For some of us, it's a Friday tradition.
The Trustees Dining Room serves lunch Tuesday through Saturday from
noon to 2:30, brunch on Sunday 11:30AM to 2:30PM and dinner Friday and Saturday,
5:30-8:15. A particular category of membership is required for admission,
and members may be accompanied by guests. Reservations are required.
The modern, tastefully furnished room overlooks Central Park and serves excellent
cuisine, supervised by Restaurant Associates. The endive salad with cheese
and salmon tartar made refreshing appetizers, while a main course of grilled
tuna, served rare, was as good as it gets. So were the Maryland crabcakes.

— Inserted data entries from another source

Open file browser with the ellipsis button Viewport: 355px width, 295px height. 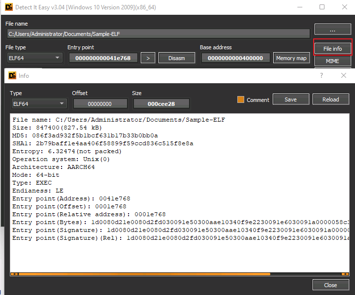332,30
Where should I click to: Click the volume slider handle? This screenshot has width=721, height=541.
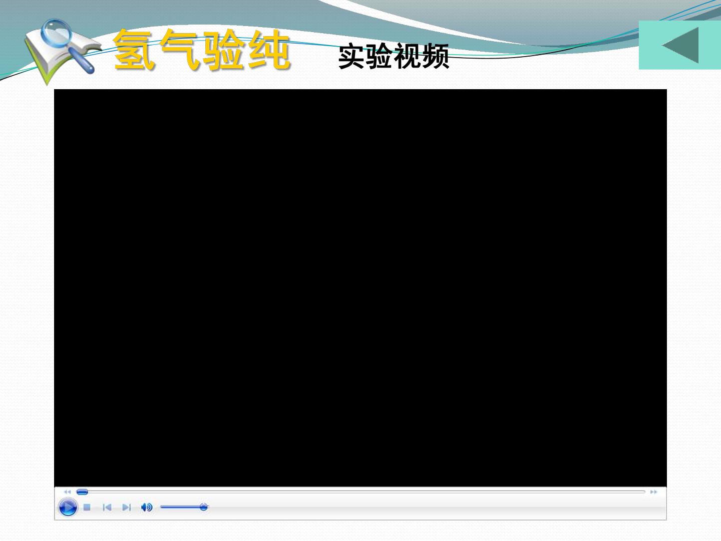point(203,507)
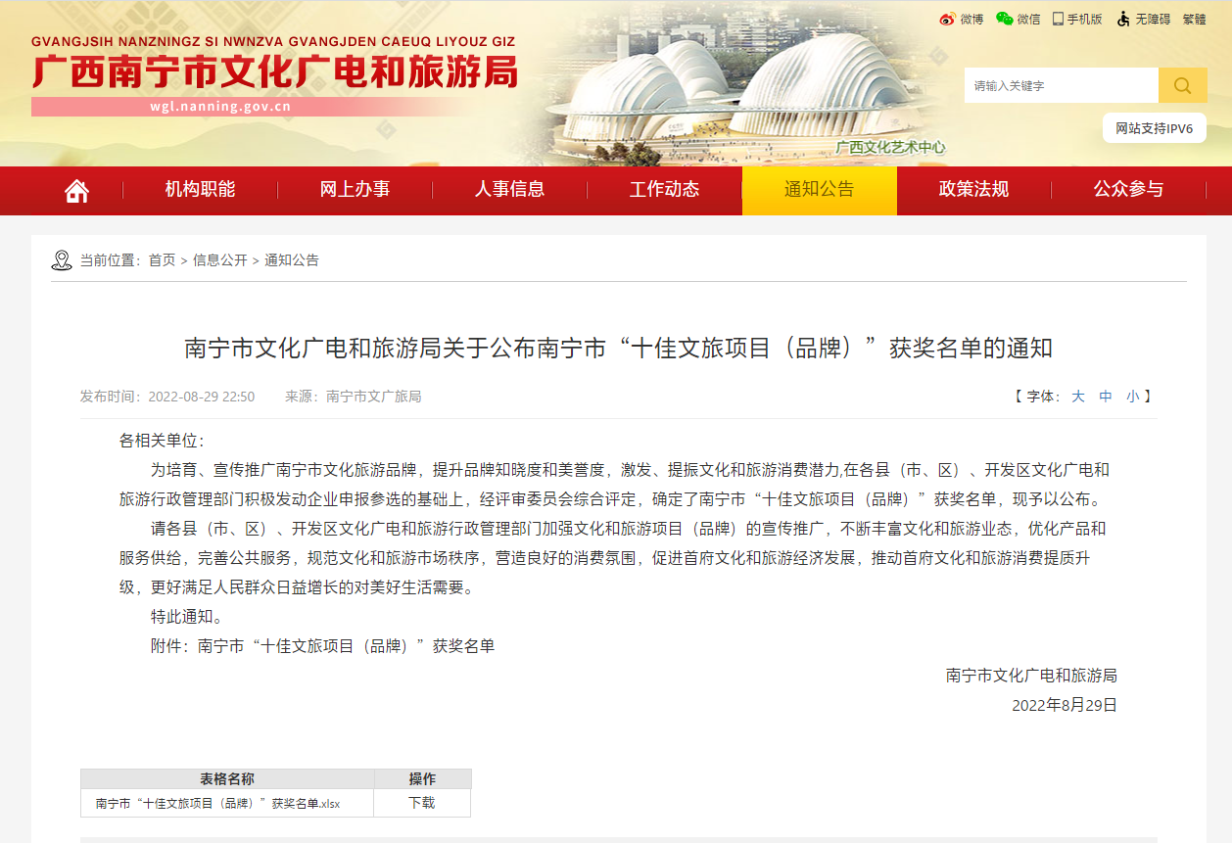Image resolution: width=1232 pixels, height=843 pixels.
Task: Open the 工作动态 tab
Action: click(x=664, y=190)
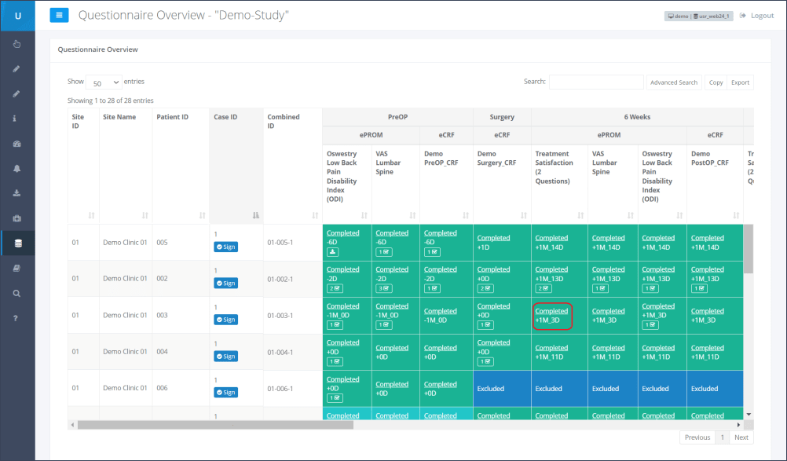Click the magnifier search sidebar icon

pyautogui.click(x=17, y=293)
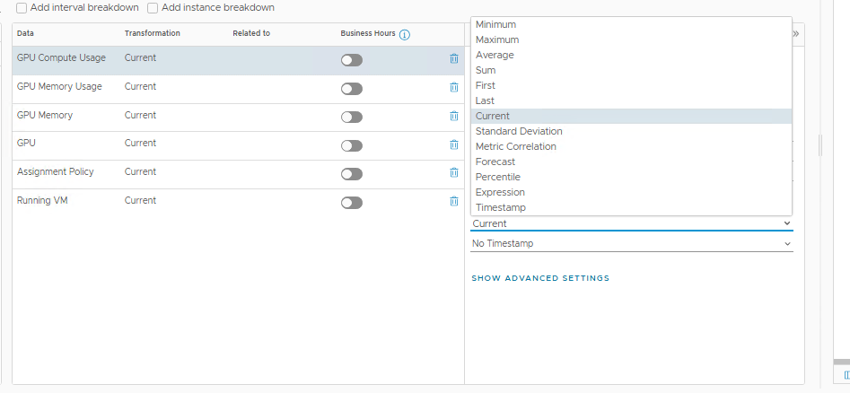Image resolution: width=850 pixels, height=393 pixels.
Task: Toggle Business Hours for GPU Compute Usage
Action: click(352, 60)
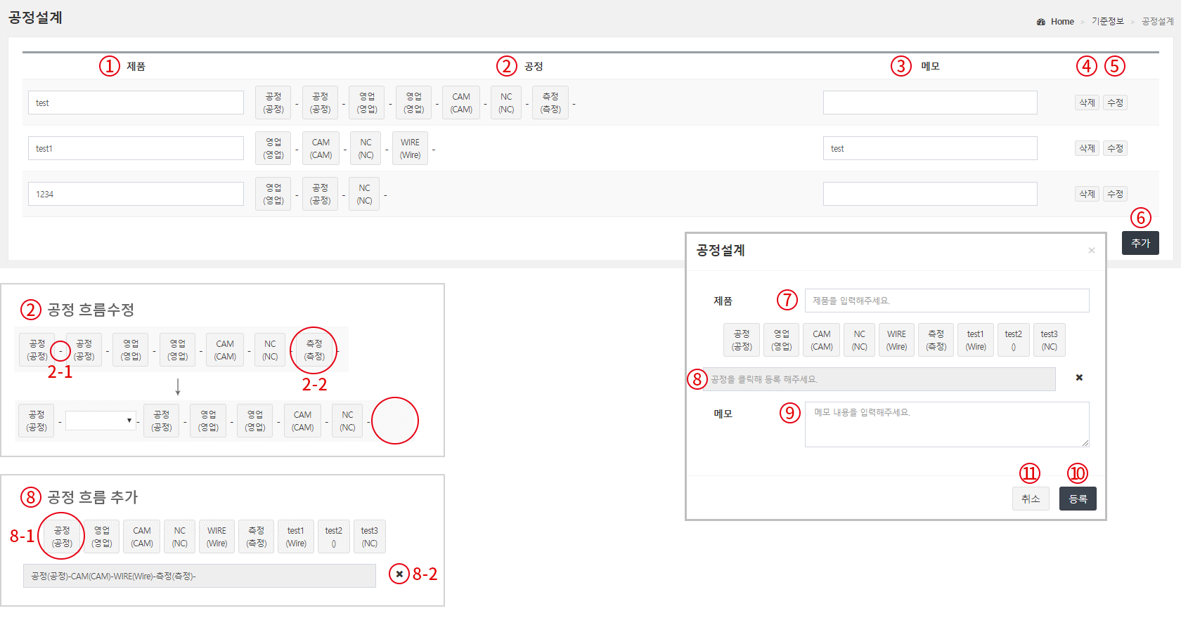The width and height of the screenshot is (1181, 632).
Task: Open the 기준정보 breadcrumb link
Action: (x=1107, y=22)
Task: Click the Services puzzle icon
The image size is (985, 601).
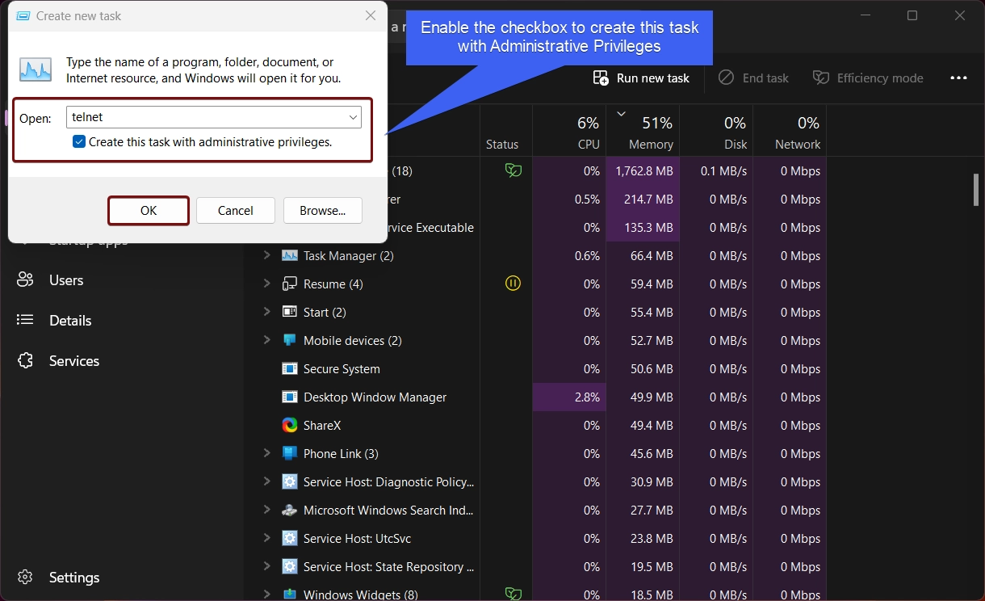Action: pos(25,361)
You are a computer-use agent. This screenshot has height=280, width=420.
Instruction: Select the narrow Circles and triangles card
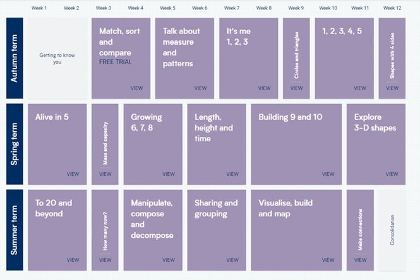point(296,58)
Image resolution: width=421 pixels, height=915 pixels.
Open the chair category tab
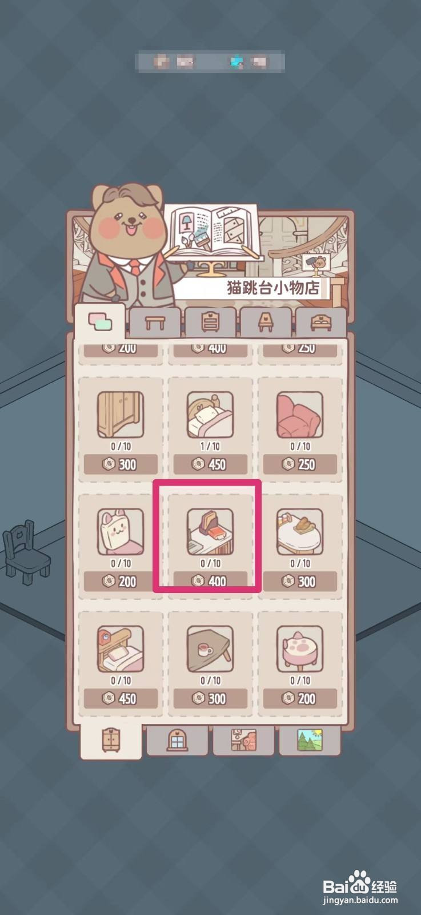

Grouper, in a superb treatment with pineapple and mango, was a special for
the evening, delicious, but a little overcooked. When we pointed this out,
the manager made clear that Chef Albert Lukas would be informed. Valhrona
chocolate cake, a platter of tasty berries (out of season) and vanilla sorbet
made a first-rate ending to a solid dining experience. Service was top notch
professional and unintrusive. The restaurant has an excellent, exceptionally
well-priced wine list. The manager informed us that maintaining reasonable
prices for wines allows patrons the opportunity to sample fine wines, a policy
in keeping with a museum that offers only the best.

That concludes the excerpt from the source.